------ Exercise materials
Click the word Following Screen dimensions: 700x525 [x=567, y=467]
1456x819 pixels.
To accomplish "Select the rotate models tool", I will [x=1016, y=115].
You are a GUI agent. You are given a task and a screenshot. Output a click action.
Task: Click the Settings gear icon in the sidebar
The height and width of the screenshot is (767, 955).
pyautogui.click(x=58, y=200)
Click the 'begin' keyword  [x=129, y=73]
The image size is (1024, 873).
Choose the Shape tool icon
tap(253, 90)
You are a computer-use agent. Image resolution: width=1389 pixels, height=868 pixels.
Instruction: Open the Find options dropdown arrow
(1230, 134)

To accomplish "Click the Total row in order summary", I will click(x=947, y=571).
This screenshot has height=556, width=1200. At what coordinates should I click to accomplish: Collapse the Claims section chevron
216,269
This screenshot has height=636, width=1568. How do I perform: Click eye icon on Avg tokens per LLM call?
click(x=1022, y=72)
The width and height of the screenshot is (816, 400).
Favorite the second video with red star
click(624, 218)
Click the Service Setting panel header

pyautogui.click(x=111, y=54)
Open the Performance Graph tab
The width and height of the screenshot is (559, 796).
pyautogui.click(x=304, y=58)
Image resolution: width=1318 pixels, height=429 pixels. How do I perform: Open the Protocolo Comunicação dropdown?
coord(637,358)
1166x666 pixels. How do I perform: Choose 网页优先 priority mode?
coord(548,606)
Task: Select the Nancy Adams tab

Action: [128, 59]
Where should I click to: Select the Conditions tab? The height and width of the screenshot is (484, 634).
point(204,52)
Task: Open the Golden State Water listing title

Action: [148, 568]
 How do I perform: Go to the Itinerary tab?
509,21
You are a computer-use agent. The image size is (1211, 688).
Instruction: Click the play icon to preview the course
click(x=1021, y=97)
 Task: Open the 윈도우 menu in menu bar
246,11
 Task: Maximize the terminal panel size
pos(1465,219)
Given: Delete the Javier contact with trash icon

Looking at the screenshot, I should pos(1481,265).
------------
*Given exercise:*
Transcribe these entries line for line, with no changes.

*Exercise answer:*
Click the word Following Screen dimensions: 700x525 [x=567, y=467]
1456x819 pixels.
To accomplish "Select the rotate models tool", I will [x=1016, y=115].
You are a GUI agent. You are given a task and a screenshot. Output a click action.
Task: Click the Settings gear icon in the sidebar
The height and width of the screenshot is (767, 955).
pyautogui.click(x=58, y=200)
Click the 'begin' keyword  [x=129, y=73]
The image size is (1024, 873).
Choose the Shape tool icon
tap(253, 90)
You are a computer-use agent. Image resolution: width=1389 pixels, height=868 pixels.
Instruction: Open the Find options dropdown arrow
(1230, 134)

To accomplish "Click the Total row in order summary", I will click(x=947, y=571).
This screenshot has height=556, width=1200. At what coordinates should I click to accomplish: Collapse the Claims section chevron
216,269
This screenshot has height=636, width=1568. How do I perform: Click eye icon on Avg tokens per LLM call?
click(x=1022, y=72)
The width and height of the screenshot is (816, 400).
Favorite the second video with red star
click(624, 218)
Click the Service Setting panel header

pyautogui.click(x=111, y=54)
Open the Performance Graph tab
The width and height of the screenshot is (559, 796).
pyautogui.click(x=304, y=58)
Image resolution: width=1318 pixels, height=429 pixels. How do I perform: Open the Protocolo Comunicação dropdown?
coord(637,358)
1166x666 pixels. How do I perform: Choose 网页优先 priority mode?
coord(548,606)
Task: Select the Nancy Adams tab

Action: [128, 59]
Where should I click to: Select the Conditions tab? The height and width of the screenshot is (484, 634).
point(204,52)
Task: Open the Golden State Water listing title

Action: [148, 568]
 How do I perform: Go to the Itinerary tab?
509,21
You are a computer-use agent. The image size is (1211, 688).
Instruction: Click the play icon to preview the course
click(x=1021, y=97)
 Task: Open the 윈도우 menu in menu bar
246,11
 Task: Maximize the terminal panel size
pos(1465,219)
Given: Delete the Javier contact with trash icon

Looking at the screenshot, I should pos(1481,265).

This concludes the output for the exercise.